#### [Text excerpt]
◇ ◇ ◇ ◇ ◇

Anoma Foundation, a non-profit organization focused on blockchain technology, today unveiled its intentions for the Namada mainnet. Awa Sun Yin, a co-founder of Namada, made the announcement at Korea Blockchain Week in Seoul.

With an emphasis on asset-agnostic privacy across several blockchains, Namada functions as a Layer-1 blockchain protocol. Namada’s innovative use of zero-knowledge cryptography, which enables a singular shielded set that can accept any fungible or non-fungible assets from the Ethereum or Cosmos chains, preserves the integrity of multichain transactions. This is one of the platform’s primary differentiators.

Namada takes an unconventional strategy that surpasses restrictions by offering composable privacy. With the help of this functionality, existing assets, decentralized apps, and even whole blockchain networks may be seamlessly retrofitted with privacy features without having to change their fundamental architecture. Namada provides guarantee that user privacy remains unharmed even when users interact with transparent chains or decentralized apps that lack inherent privacy protections. “Shielded actions,” a cutting-edge technology that permits private communications across a variety of platforms and apps, achieves this high degree of privacy integration.

“The lack of privacy in crypto is becoming an existentially threatening centralization point,” said Awa Sun Yin, co-founder of Namada. “In recent years, we’ve seen large improvements in cryptography, combined with a more mature and growing multichain landscape – making it possible to make the best privacy accessible for any user. At this point, making privacy practical for anyone in crypto is no longer rocket science – it’s a matter of prioritization.”

Anoma and Namada’s blockchain research and development company Heliax has made significant strides, including organizing the biggest trusted setup ceremony ever with a staggering 2510 participants as of December 2022. More than 200 institutional and independent validators have taken notice of and participated in Namada’s successful navigation of challenging public testnets.

In the near future, further details on Namada’s formal launch, mainnet roadmap, token economics, and genesis proposal will be made public.

◇ ◇ ◇ ◇ ◇

#### [What is needed]
According to the Namada announcement, at what event and in which city did Awa Sun Yin announce the Namada mainnet plans?

Stored data entries
◇ ◇ ◇ ◇ ◇

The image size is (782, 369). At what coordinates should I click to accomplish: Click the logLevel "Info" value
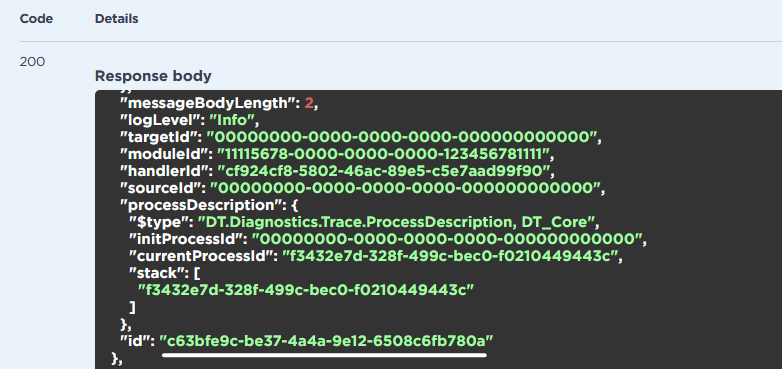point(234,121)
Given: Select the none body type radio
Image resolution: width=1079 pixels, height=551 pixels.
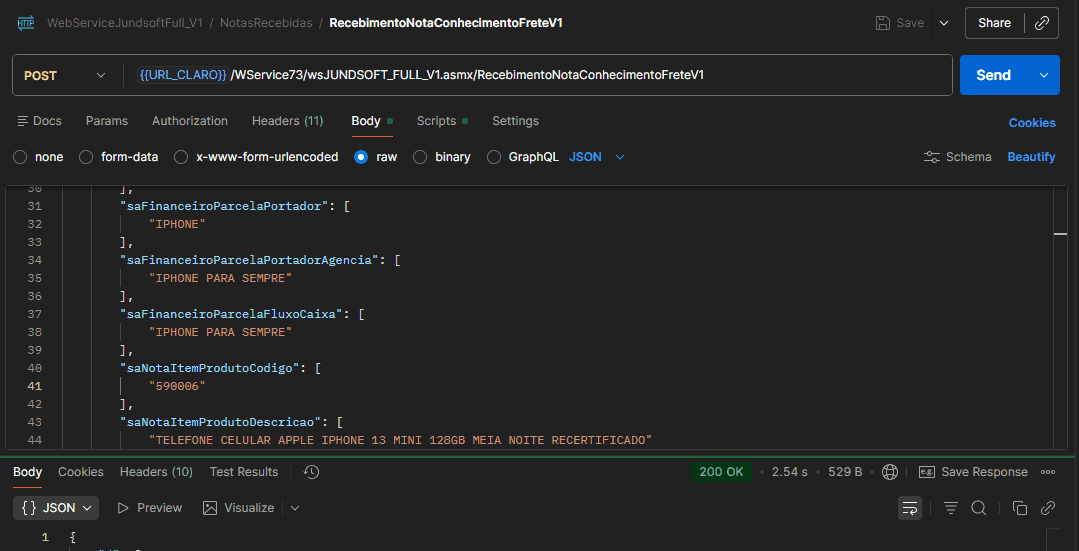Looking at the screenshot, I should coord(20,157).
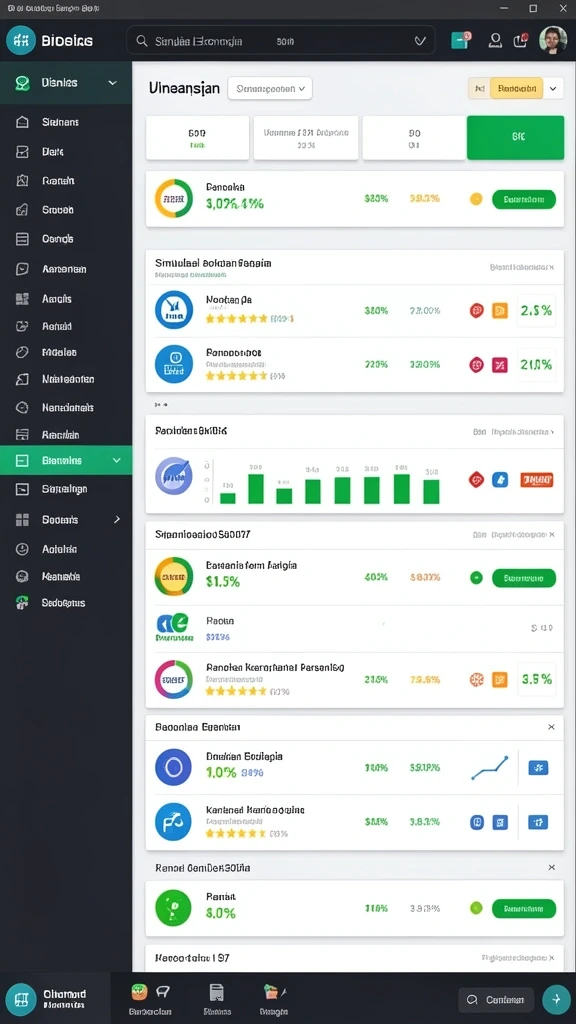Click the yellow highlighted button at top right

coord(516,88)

◇ ◇ ◇ ◇ ◇

#### [Task output]
At Korea Blockchain Week in Seoul.